I need a recap of how to do the question below. I just need the basic guidelines:

The enthalpy change for the reaction
2H2(g)+O2 > 2H2O is -571.6kJ.
Determine the enthalpy change for the decomposition of 24.0g H2O.

8 answers

how many moles is 24g?

then multiply that by -571.6kJ
If I was given a question like this, I would just find the moles of the mass given and multiply it by the enthalpy change?
So would it be:

24/18=1.33
1.33(-571.6)=-761 kJ
I believe the previous answer is based on that being -571.6 kJ/mol but actually it is -571.6 kJ/2 mol or -285.8 kJ/mol (and it says -571.6 kJ/reaction and that's for 2 mols). Then multiply by 1.33.
What I am getting at is that the delta H given is for the product of the equation. Now, considering the number in front of it, you should divide the delta H by that number to get the delta H for one mol. From there you would multiply it by the mol of the product.
So the answer would be -380 then
I think you are right; however, I don't know that I will go along with the 380 unless that's just a quickie number.
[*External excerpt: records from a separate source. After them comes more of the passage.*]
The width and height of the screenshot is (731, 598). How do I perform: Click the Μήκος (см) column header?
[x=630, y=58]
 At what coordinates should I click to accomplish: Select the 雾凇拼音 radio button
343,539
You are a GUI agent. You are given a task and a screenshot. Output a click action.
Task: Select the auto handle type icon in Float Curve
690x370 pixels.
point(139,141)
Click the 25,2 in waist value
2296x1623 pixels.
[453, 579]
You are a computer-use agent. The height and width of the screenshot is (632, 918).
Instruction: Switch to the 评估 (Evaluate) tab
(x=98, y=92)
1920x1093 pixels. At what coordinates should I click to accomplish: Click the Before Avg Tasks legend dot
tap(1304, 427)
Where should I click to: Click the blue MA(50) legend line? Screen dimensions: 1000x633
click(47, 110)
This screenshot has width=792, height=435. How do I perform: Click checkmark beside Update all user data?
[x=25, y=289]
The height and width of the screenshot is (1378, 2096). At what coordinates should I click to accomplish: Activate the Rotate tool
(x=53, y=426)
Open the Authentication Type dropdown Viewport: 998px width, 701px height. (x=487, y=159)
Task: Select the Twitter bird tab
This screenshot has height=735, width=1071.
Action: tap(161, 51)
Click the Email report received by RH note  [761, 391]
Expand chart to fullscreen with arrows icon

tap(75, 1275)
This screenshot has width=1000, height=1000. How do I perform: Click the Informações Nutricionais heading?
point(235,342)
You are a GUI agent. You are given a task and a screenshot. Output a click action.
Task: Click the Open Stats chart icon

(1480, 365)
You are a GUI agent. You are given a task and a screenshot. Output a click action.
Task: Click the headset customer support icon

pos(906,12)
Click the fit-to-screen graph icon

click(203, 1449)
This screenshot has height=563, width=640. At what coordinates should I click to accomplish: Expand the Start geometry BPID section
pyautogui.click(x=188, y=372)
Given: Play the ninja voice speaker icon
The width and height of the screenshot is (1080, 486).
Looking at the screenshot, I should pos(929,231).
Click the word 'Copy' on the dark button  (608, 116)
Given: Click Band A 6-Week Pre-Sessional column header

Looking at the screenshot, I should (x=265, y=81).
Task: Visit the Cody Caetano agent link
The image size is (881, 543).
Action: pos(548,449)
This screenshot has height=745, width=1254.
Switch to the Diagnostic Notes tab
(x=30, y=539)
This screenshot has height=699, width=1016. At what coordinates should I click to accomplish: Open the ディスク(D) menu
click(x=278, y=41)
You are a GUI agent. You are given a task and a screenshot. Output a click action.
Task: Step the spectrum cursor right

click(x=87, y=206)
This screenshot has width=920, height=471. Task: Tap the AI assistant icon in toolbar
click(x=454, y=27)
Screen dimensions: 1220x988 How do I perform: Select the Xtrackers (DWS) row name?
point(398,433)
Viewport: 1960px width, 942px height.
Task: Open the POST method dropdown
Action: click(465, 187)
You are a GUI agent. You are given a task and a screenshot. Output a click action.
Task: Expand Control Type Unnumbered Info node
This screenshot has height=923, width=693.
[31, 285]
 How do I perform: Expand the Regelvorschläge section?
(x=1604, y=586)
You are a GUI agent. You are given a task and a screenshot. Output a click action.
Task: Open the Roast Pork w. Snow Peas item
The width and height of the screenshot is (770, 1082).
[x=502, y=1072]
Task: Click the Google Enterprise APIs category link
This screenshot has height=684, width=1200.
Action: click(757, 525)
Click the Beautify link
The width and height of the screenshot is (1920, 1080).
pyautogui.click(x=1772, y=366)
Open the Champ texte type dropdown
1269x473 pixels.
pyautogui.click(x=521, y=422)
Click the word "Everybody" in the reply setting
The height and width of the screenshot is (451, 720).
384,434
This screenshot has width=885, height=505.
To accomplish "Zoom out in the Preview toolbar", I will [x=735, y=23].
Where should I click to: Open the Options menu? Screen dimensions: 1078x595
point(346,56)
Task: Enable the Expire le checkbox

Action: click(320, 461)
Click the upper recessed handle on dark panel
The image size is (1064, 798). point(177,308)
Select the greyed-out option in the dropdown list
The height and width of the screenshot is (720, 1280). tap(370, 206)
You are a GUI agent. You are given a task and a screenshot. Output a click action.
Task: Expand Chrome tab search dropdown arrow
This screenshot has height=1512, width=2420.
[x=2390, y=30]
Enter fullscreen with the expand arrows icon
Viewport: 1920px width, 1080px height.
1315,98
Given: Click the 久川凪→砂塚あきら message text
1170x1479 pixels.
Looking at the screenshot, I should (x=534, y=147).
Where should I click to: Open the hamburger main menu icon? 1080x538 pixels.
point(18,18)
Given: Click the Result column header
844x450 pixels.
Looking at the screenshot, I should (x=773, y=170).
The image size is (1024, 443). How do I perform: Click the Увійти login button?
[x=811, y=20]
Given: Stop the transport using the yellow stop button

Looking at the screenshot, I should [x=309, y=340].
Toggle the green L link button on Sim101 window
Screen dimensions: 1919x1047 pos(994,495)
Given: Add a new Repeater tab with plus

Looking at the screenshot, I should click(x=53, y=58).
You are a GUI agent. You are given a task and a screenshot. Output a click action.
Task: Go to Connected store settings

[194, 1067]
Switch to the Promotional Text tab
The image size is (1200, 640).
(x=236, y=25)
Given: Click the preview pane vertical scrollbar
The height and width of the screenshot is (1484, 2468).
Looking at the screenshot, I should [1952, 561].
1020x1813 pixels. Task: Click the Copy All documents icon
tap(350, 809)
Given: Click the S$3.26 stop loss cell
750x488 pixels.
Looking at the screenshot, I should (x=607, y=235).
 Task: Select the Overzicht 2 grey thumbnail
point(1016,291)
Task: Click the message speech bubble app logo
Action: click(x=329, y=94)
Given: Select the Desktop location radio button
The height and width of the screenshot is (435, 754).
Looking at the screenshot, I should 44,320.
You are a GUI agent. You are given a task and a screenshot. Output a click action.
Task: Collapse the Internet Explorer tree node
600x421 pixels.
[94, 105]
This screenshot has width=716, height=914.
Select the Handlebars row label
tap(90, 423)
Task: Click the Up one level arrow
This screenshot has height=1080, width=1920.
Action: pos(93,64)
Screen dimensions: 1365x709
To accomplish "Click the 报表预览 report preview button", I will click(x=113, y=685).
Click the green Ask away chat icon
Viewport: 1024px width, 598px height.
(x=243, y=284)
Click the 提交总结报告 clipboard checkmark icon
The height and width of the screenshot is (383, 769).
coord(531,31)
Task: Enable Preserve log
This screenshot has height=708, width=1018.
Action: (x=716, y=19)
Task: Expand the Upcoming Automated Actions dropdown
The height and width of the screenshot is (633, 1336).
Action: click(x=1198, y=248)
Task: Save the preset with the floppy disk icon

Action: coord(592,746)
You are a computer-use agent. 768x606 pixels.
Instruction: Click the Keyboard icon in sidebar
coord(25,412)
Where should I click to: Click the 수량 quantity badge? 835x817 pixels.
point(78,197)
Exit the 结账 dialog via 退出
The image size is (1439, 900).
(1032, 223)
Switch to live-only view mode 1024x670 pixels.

The 571.6 has four places in it and if the other numbers have that many you are allowed more than 3 places in the answer. If I leave all of the numbers in the calculator I get more than 380.
I did round to fit the sig figs but wasn't sure if I was to add decimals or not
You're right. 24.0 is the limiting number so you are allowed only three s.f. Probably I would report -381 kJ since -571.6 x 1/2 x (24.0/18.0) gives -381.066 kJ which rounds to -381 kJ to 3 s.f.